There are few words that evoke sweeter memories than, “summer at the lake.” My family had many summers at various lakes when I was growing up. I long for those days. I totally agree with the Water Rat in Kenneth Grahame’s Wind in the Willows: “…there is nothing—absolutely nothing—half so much worth doing as simply messing about in boats.”
Some people like to tear around in big outboard motorboats. I prefer to putter around in a little rowboat under my own muscle power, with the only sound the soft splash of the oars as I lower them into the water and the drip of sparkling water drops falling back into the lake. I can admire waterlilies from up close. The sun is warm. The air is fresh. The water stays clean. Such simple pleasures. That wasn’t something I appreciated at much back then.
This was probably my first time at the oars. You can see from my big grin that I took to messing about in boats like those other critters who paddle in the water. Quack. Ducks tend to keep their distance, but don’t get scared half to death by my quiet approach.
During my teen years my family and our friends took over a tiny resort on Lake McMurray for several days of crayfishing parties. If I remember correctly, there were only four cabins. One family had to pitch a tent on the lawn next to the lake.
The use of a rowboat was included in the rent. Unlimited access to a rowboat and being deemed a competent enough rower to be allowed out alone was pure heaven for me.

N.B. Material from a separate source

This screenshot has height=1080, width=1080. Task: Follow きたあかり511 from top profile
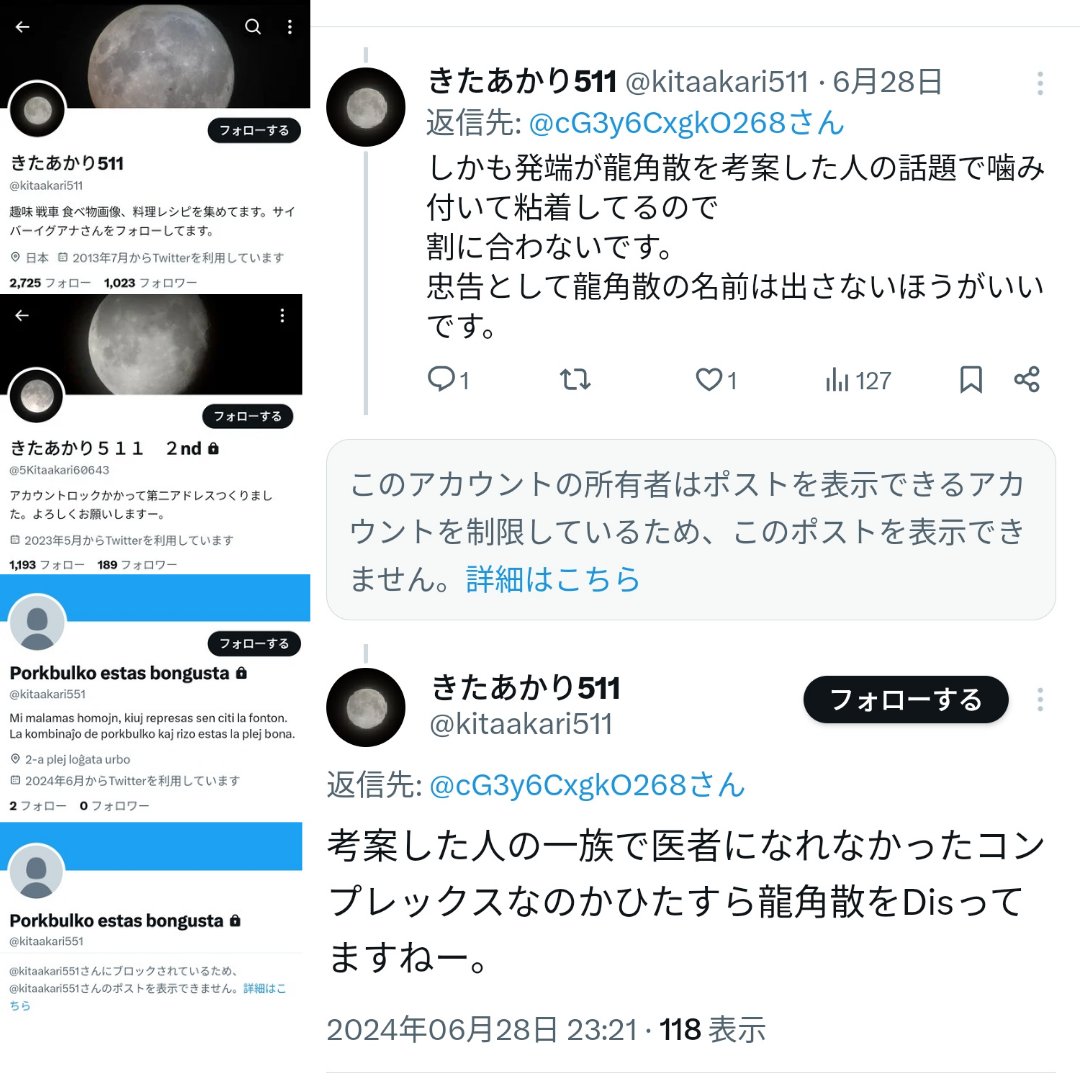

Being out on the lake with my father at the oars was also fun. I’d sit sideways in the stern and dangle my bare feet in the water. A great way to cool off on a hot summer day? Were the days actually hot? I don’t remember. Washington has a temperate climate. In my memory the weather in July seemed ideal, not too hot, never too chilly.

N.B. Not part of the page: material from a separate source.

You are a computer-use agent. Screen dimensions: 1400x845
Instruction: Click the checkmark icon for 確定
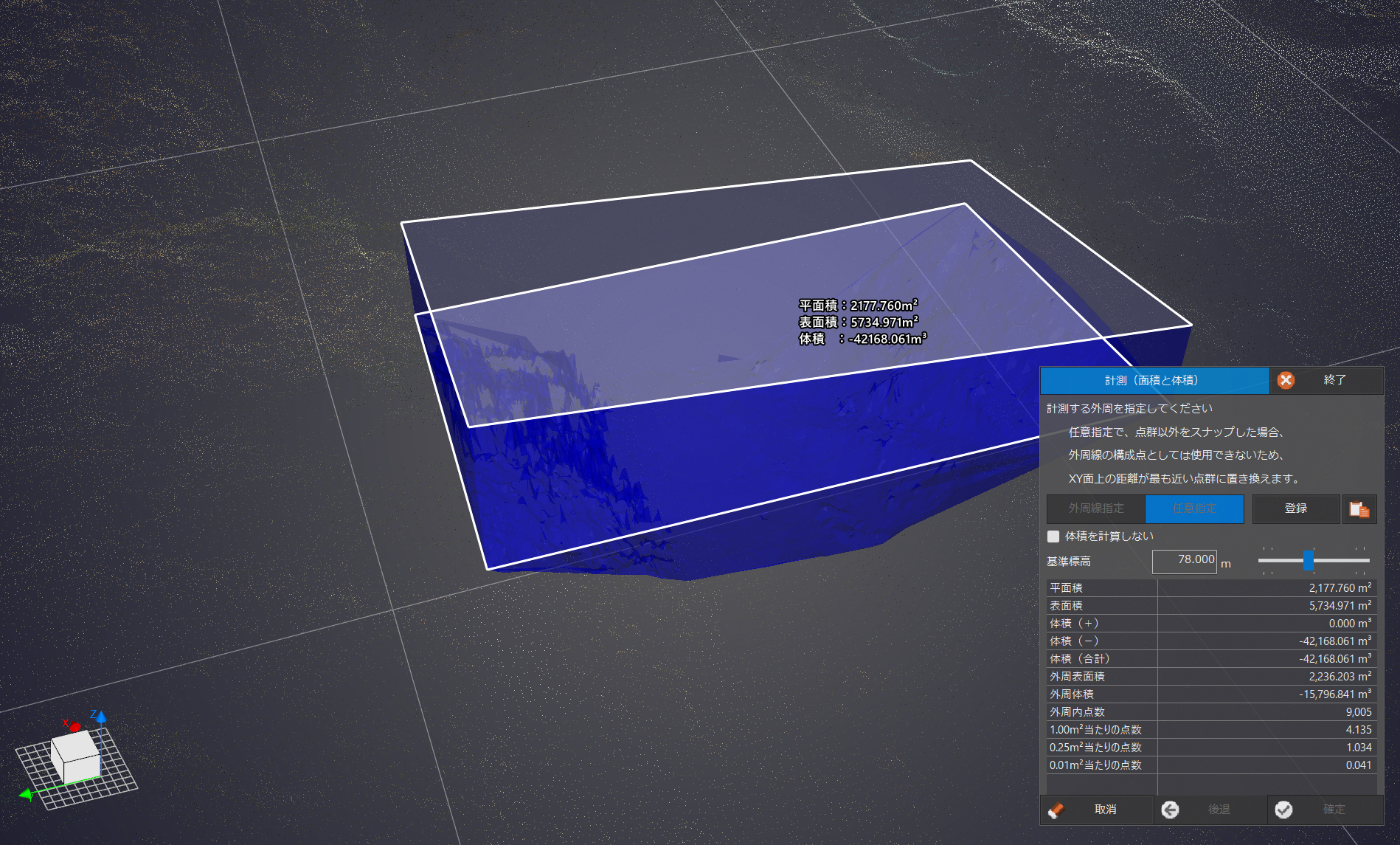pyautogui.click(x=1283, y=810)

Even when the little red boat was moored, it was a delightful thing. I’d lie on the seat in the stern, with my eyes closed, dangling my feet in the water, being lulled by the rocking of the boat. Few times have been as fine as those.
Even though this photo doesn’t go with the summer theme of my post I chose it because in this picture the lake looks more pristine, more magical than in the other photos I found on the internet. I copied it from Microsoft Edge.
Königssee is Germany’s third-deepest, and is reputed to be its cleanest, lake. To protect the water’s quality since 1909 only electric, paddle, and rowing craft have been allowed on the lake. 1909! That also makes the lake a quieter place. Can you imagine what our lakes would be like if we did the same?
When my family spent vacations at Lake McMurray there were never any powerboats on the lake. Perhaps because the lake was so small. I could easily row from one end of the lake to the other. I don’t know how long it took? Who looks at watch, or even wears one, while on vacation? Vacations for dawdling, idling, puttering. Completely relaxing and forgetting about time.
It’s been years since I visited Lake MacMurray, but from what I’ve seen in photos online, it hasn’t changed much. There are probably still no power boats on the water. Going there now wouldn’t be the same. It’s the lake of sweet memories and happy dreams. It should stay pristine, like Königssee.